You can see this is similar to your expression. On Earth, H is small (about 8 km) compared to the radius. That means that our expressions will return the same values for Earth. Small bodies, like Ceres, will have larger H values due to lower surface gravity, putting it in the same range as its radius. Our formulas will disagree for such small bodies.

I'm not sure where that difference comes from. I used the gravity form of g=GM/r^2, and so I thought that it was exact for the case of a homogenous gas.

4. I used the potential for a spherical mass, GM(1/r-1/r0), then defined GM as g0r0^2. Like I said you need to find the ratio of the potential energy V of the two different altitudes. So V(H) = g0r0^2*(H/((H+r0)*r0)) and V(z) = g0r0^2*(z/((z+r0)*r0) and V(z)/V(H) = (z/H)*((H+r0)/(z+r0)) ...QED

5. Though my source doesn't bother defining H' in the spherical gravity field - they just leave it as kT/(m.g0). I am not sure why, but they seem to know what they're doing. Either way it's a constant and not much different in most cases. Intriguingly for this discussion, the pressure profile they compute is explicitly for an atmosphere bounded by a shell. Exactly what we're discussing here.

6. After all that, I did the same analysis and got exactly the same stability conditions. A World-Sheet would need anchors or supports of some sort, to guard against perturbations. Mountains of Atlas, one might be tempted to say.

1. I was hung up on your statement "you need to find the ratio of the potential energy V of the two different altitudes". That statement is obviously wrong, because potential has an arbitrary constant of integration. Dividing two absolute potentials can't possibly be meaningful. However, I lacked a precise statement to offer as a replacement. While I was sitting on that, it seems that you've made additional corrections. Nonetheless, I think this form of equations will help make things clear.

My replacement statement:
Pressure falls exponentially according to the change in gravitational potential divided by a characteristic gas-specific potential. Mathematically:

P / P0 = exp( - Delta_U M0 / (RT) ) = [def] exp( - Delta_U / U_gas)

This is no longer arbitrary because it relies on the difference in potential between two points, and allows you to calculate the pressure ratio between those two points.

I introduced H' myself, so it's not surprising that we don't see it within your reference. I'll recap the definitions here. In my notation, M0 is the molecular mass and g0 is the surface gravity.
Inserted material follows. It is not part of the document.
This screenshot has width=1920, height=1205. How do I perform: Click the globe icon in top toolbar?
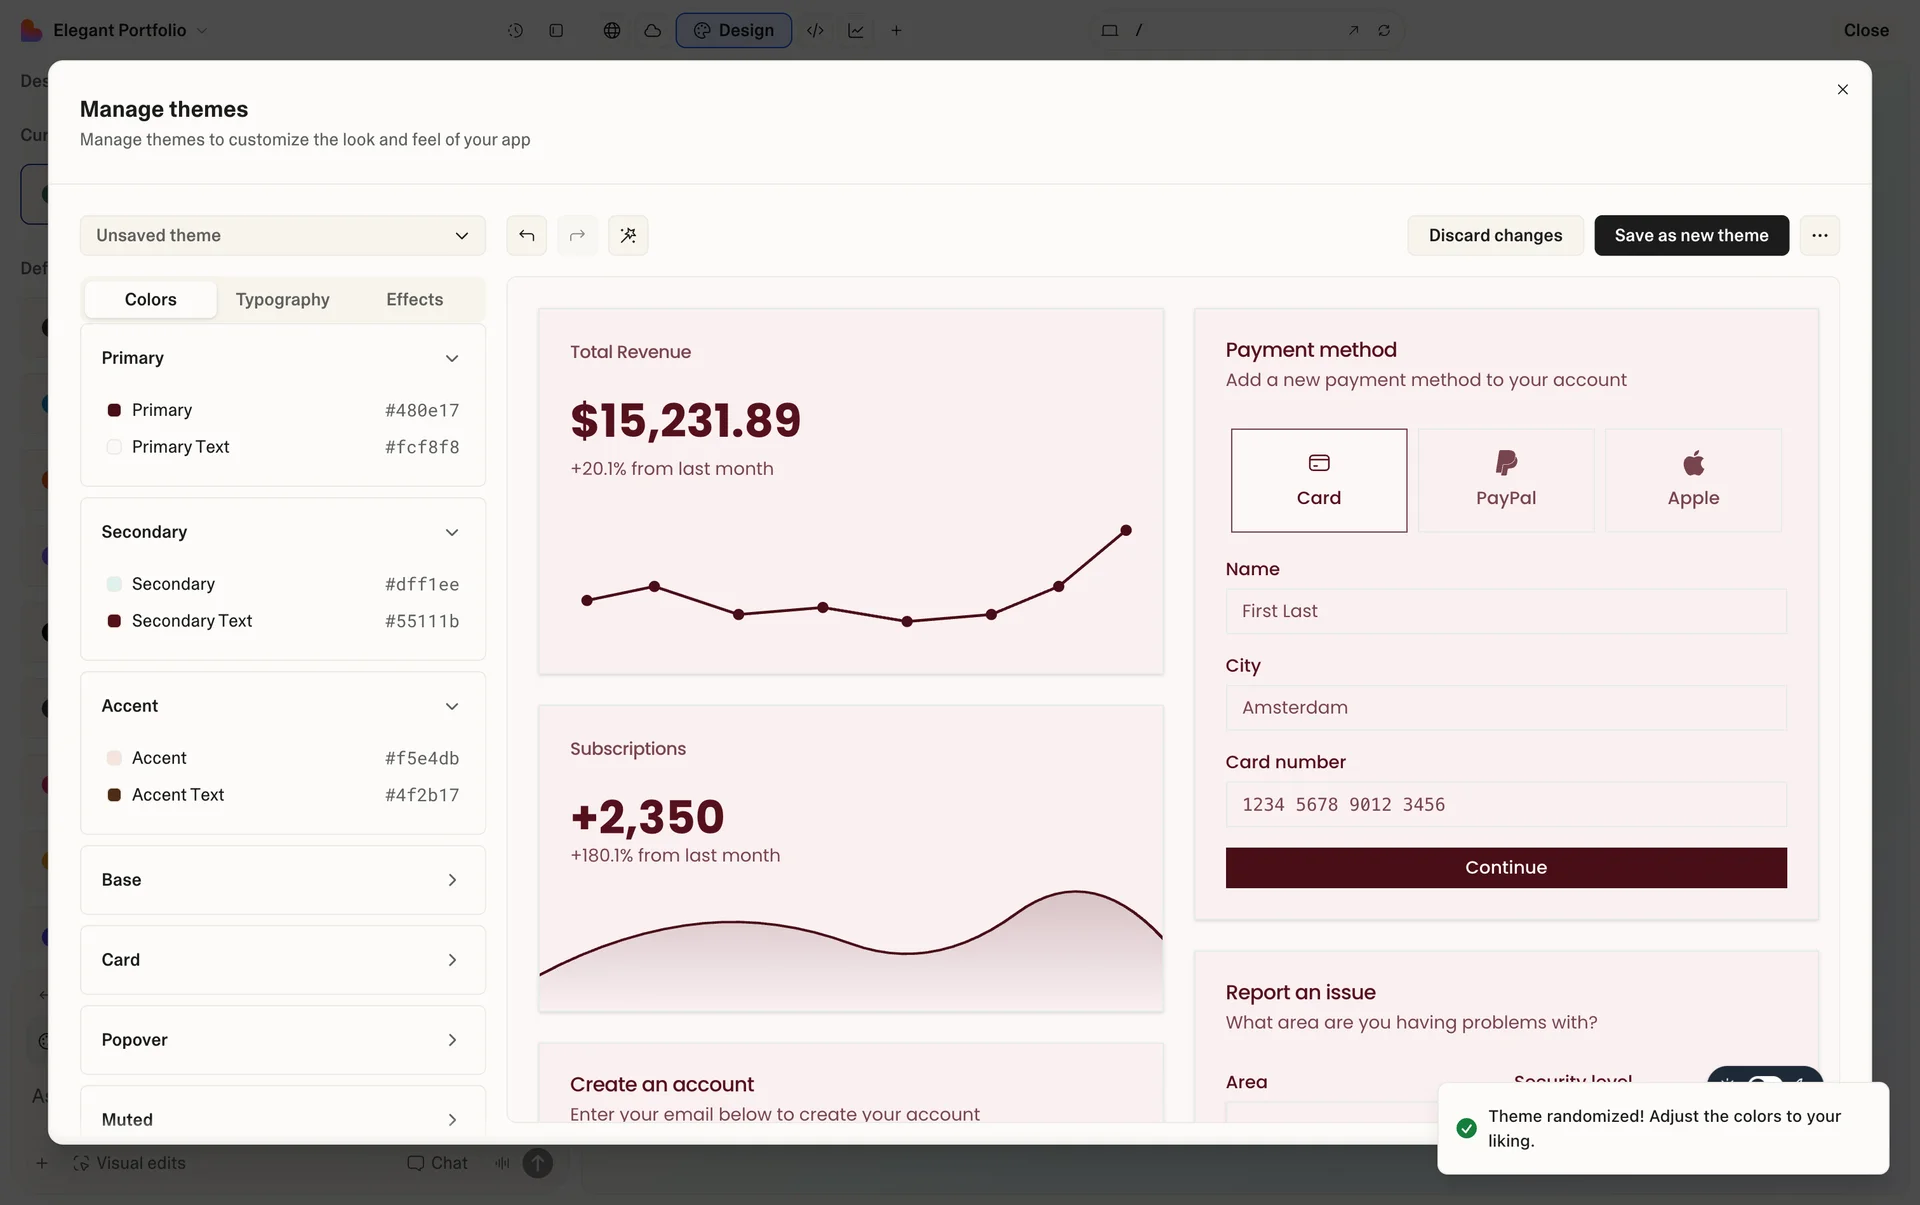[611, 30]
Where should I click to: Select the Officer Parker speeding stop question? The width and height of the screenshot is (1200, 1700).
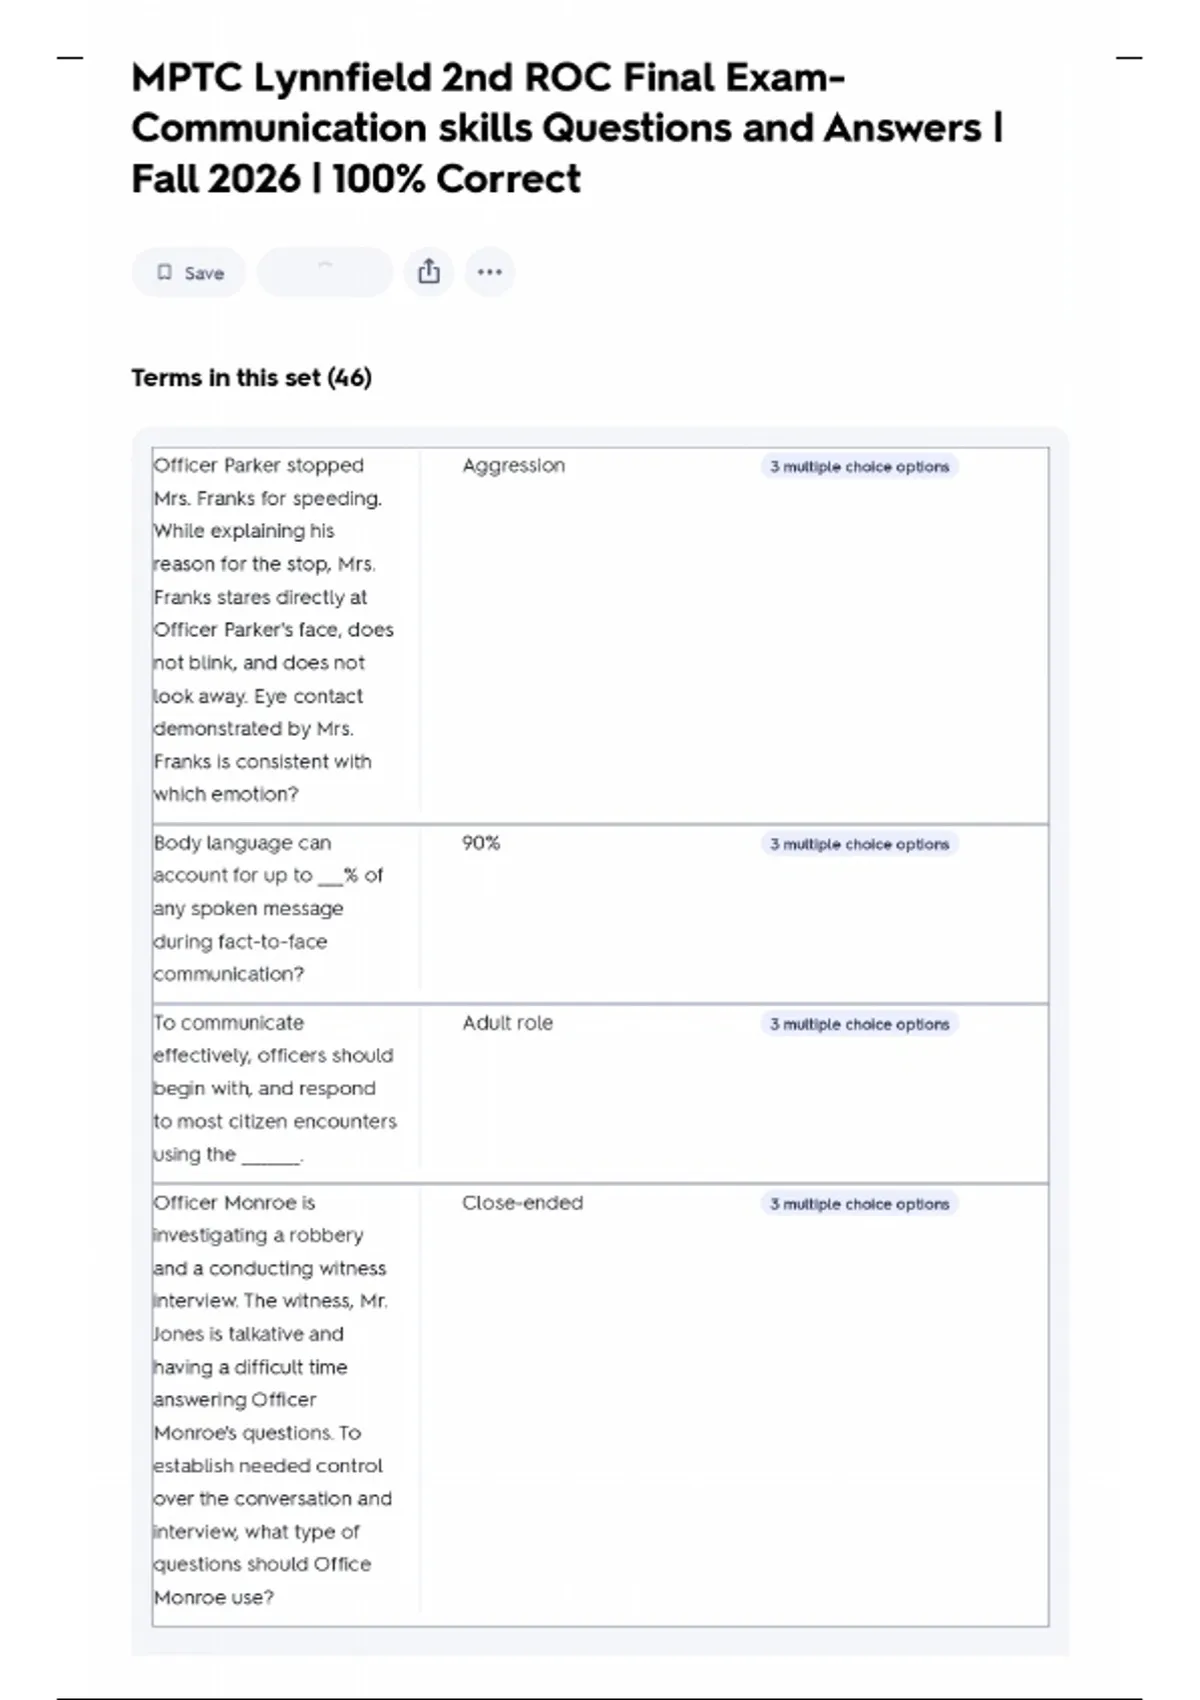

U_gas = RT / M0 = 84,087 m2/s2

H = RT / (M0 g0) = U_gas / g0 = 8.6 km (as expected)
H' = M0 GM / (RT) = GM / U_gas

In my Stack Exchange question, I wrote down two expressions for the pressure given radius / altitude. The form I've written in this comment is the "one equation to rule them all". You can obtain the expression for either case with that, using the specific definition for gravitational potential difference. Take r0 to be the surface for the purposes of shell-world.

Delta_U = U(r) - U(r0)
Newtonian gravity, U(r) = -GM/r:
Delta_U = GM * (1/r0-1/r)
Constant gravity U(r) = g r:
Delta_U = g * (r - r0)

If you plug these into the governing equation along with the definition of U_gas, you can obtain the expressions in the Stack Exchange question:

P / P_0 = exp( M0 g / (RT) * (r0-r) )
P / P_0 = exp( M0 GM / (RT) * ( 1/r - 1/r0 ) )

I have a high level of confidence in these expressions, and now I can articulate what I think they mean. It is an exponential of a ratio of potentials, but that is the gravitational potential difference divided by a m2/s2 quantity that you can isolate from the ideal gas equation.